In one of their more important aspects, these amendments finally make possible the distance marketing and contracting of investment services (and hopefully will put the lethargic Distance Marketing of Financial Instruments Act into some use for clients and the business alike). Three methods of distance contracting are envisaged: (i) by the use of “universal” (EU-issued “qualified” electronic signatures, after July 1, 2011), (ii) by way of contracting with clients having a bank account with a bank in the EEA or Switzerland (but not in any other FATF or OECD country, e.g. not in the USA, Canada, Japan, Australia, Hong Kong, Singapore, New Zealand,South Africa, etc.), subject to the arrangement that only such particular bank account will be used for the transfer of funds by the client to the investment firm and the payment back of proceeds by the firm to the client; or (iii) by having the client identification documents, MiFID document requested of the client (e.g. information concerning categorization), and the financial services written agreement itself, attested by a notary public (in the client’s location or elsewhere). Whilst one may come up with other, arguably even more flexible and less expensive, distance contracting methods, the current draft by the FSC does offer certain practical solutions to the now applicable burdensome restrictions on business origination of clients for brokerage, individual portfolio management and other standardized investment services. As a positive step forward, these changes will inevitably open the door to further relaxation of contracting and client-firm communication requirements (e.g. by offering further means of contracting and by relaxing further the requirements where the client is professional or an eligible counterparty).
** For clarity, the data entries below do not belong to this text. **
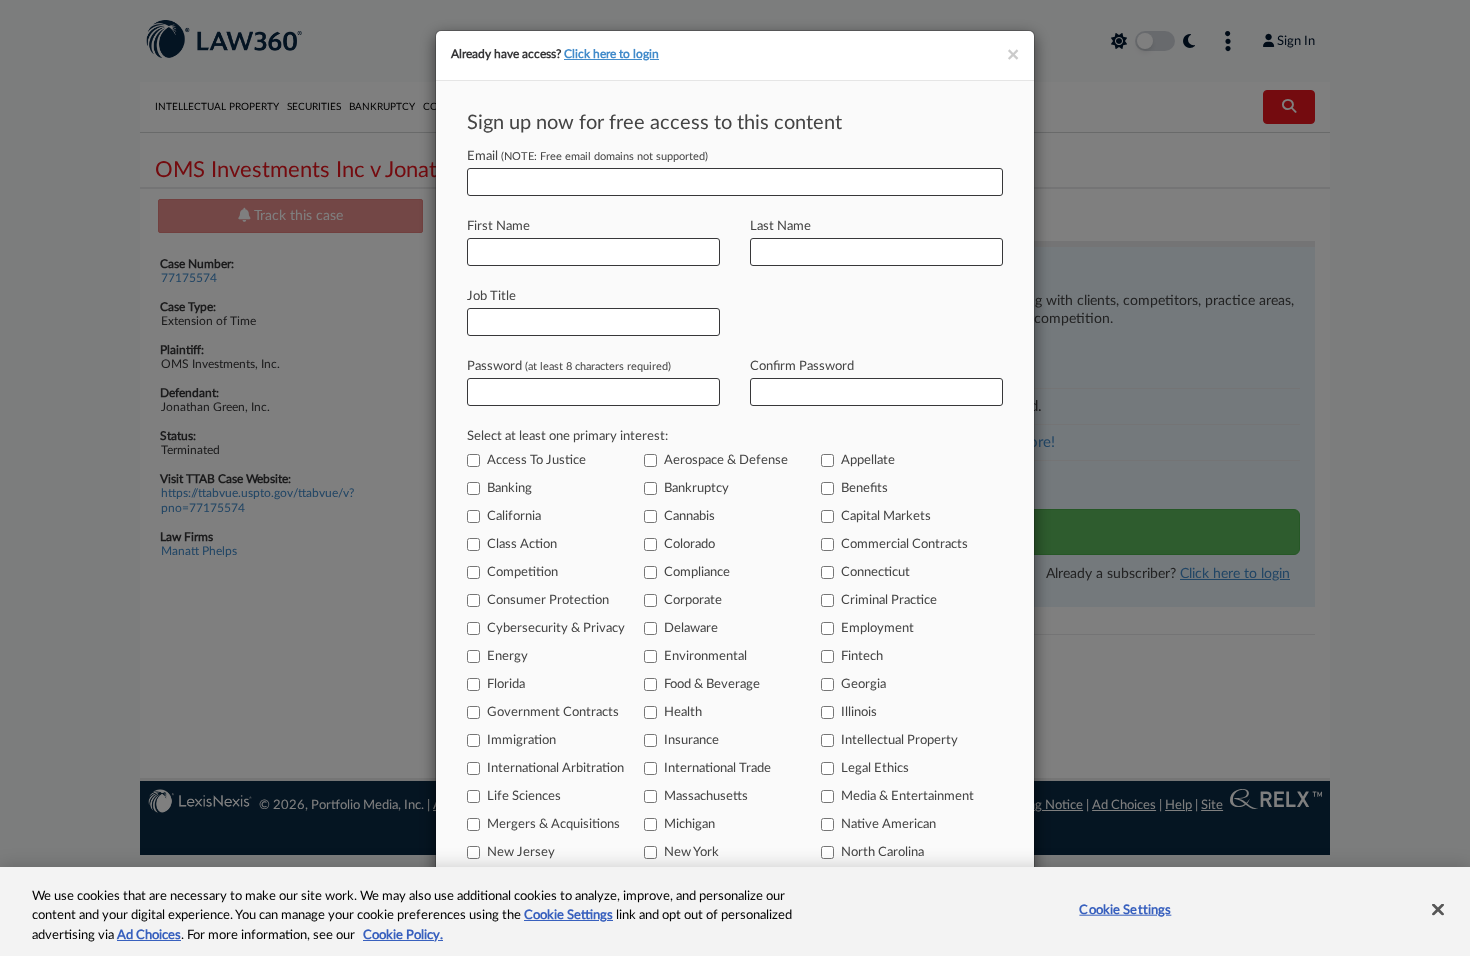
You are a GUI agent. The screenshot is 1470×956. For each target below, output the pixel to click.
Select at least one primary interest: (567, 436)
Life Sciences (524, 796)
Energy (507, 656)
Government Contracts (553, 712)
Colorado (689, 544)
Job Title (491, 296)
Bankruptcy (696, 488)
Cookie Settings (568, 916)
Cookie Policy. (403, 935)
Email (587, 156)
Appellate (868, 460)
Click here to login (611, 54)
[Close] (1438, 909)
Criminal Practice (889, 600)
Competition (522, 572)
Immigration (521, 740)
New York (691, 852)
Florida (506, 684)
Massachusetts (706, 796)
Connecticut (875, 572)
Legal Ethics (875, 768)
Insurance (691, 740)
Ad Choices (149, 935)
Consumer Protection (548, 600)
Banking (509, 488)
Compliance (697, 572)
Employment (877, 628)
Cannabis (689, 516)
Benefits (864, 488)
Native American (888, 824)
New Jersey (521, 852)
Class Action (522, 544)
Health (683, 712)
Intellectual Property (899, 740)
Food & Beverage (712, 684)
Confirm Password (802, 366)
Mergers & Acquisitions (553, 824)
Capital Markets (886, 516)
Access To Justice (536, 460)
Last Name (780, 226)
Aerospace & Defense (726, 460)
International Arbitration (555, 768)
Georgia (863, 684)
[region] (735, 911)
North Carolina (882, 852)
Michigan (689, 824)
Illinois (859, 712)
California (514, 516)
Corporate (693, 600)
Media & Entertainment (907, 796)
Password (569, 366)
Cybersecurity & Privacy (556, 628)
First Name (498, 226)
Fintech (862, 656)
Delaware (691, 628)
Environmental (705, 656)
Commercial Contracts (904, 544)
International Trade (717, 768)
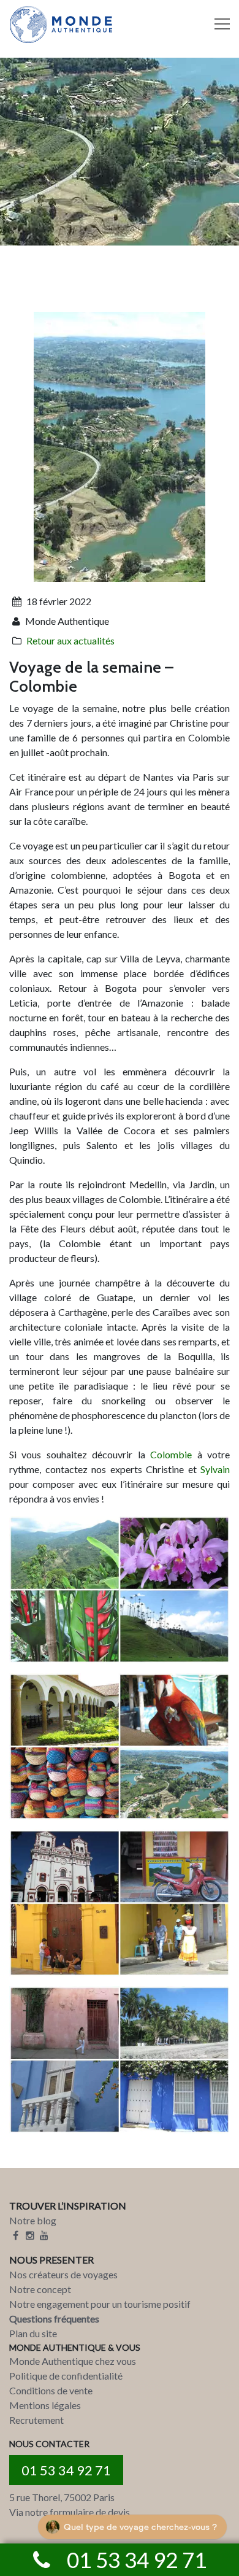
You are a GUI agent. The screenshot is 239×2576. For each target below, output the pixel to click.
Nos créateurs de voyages (63, 2274)
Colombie (171, 1454)
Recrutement (36, 2420)
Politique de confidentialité (66, 2375)
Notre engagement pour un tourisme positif (100, 2304)
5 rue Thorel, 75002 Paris (62, 2497)
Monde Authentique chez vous (72, 2361)
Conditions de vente (51, 2390)
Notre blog (32, 2220)
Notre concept (40, 2289)
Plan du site (33, 2333)
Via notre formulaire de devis (69, 2512)
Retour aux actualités (70, 640)
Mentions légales (45, 2405)
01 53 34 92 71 (66, 2470)
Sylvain (215, 1469)
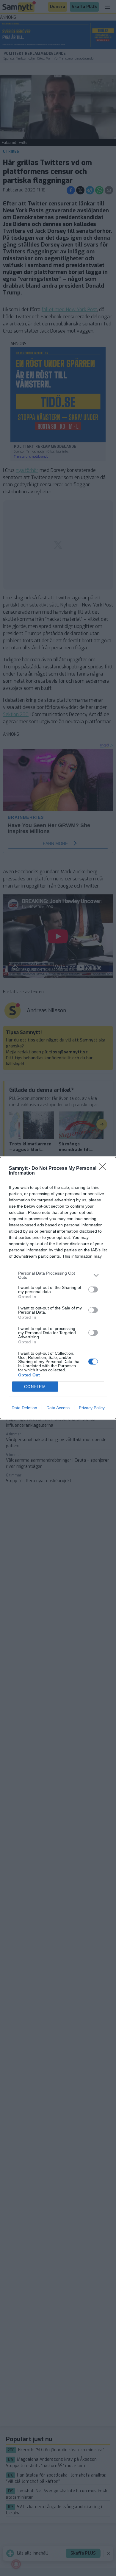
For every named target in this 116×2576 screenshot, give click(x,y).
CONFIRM (35, 1386)
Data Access (58, 1407)
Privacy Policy (92, 1407)
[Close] (104, 1168)
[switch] (93, 1289)
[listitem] (58, 1275)
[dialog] (58, 1288)
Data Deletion (24, 1407)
Another set of draft changes focus on the organizational requirement for investment firms, easing them in several respects and allowing more flexible internal procedures of the internal control departments of investment firms. Enacting the amendments to Ordinance No 38 is expected before the end of H1 of 2011.
It will not be too much of an exaggeration to state that “MiFID II” (yet as a set of ideas indicated in the EC’s consultation document from December 2010) will cover a wide range of topics that are not too relevant for Bulgaria and its likes, at this stage. Dark pools, crossing systems, trading standardized OTC derivatives on exchanges, pre- and posttrade transparency, commodities trading, the mandatory consolidated tape, are also important in this country but certainly not as much as they are of practical relevance in the largest European capital markets.
Other aspect of MiFID II, however, are likely to be of significant relevance for MiFID in Bulgaria, especially the possibility to introduce (and regulate) non-MiFID smaller investment services providers, subjecting of structured deposits and other packaged-retail investment products (both already know in Bulgarian practices) to certain MiFID rules, the clarification of “execution only” services, the reinforcement of certain principles concerning internal organization, and not least the EU-wide introduction of tied agents (a new distribution channel in the case of Bulgaria).
But it will not be before May that the European Commission comes out with a proposal amending MiFID. At that time or shortly afterwards this overview will be followed by a particular memorandum on MiFID II.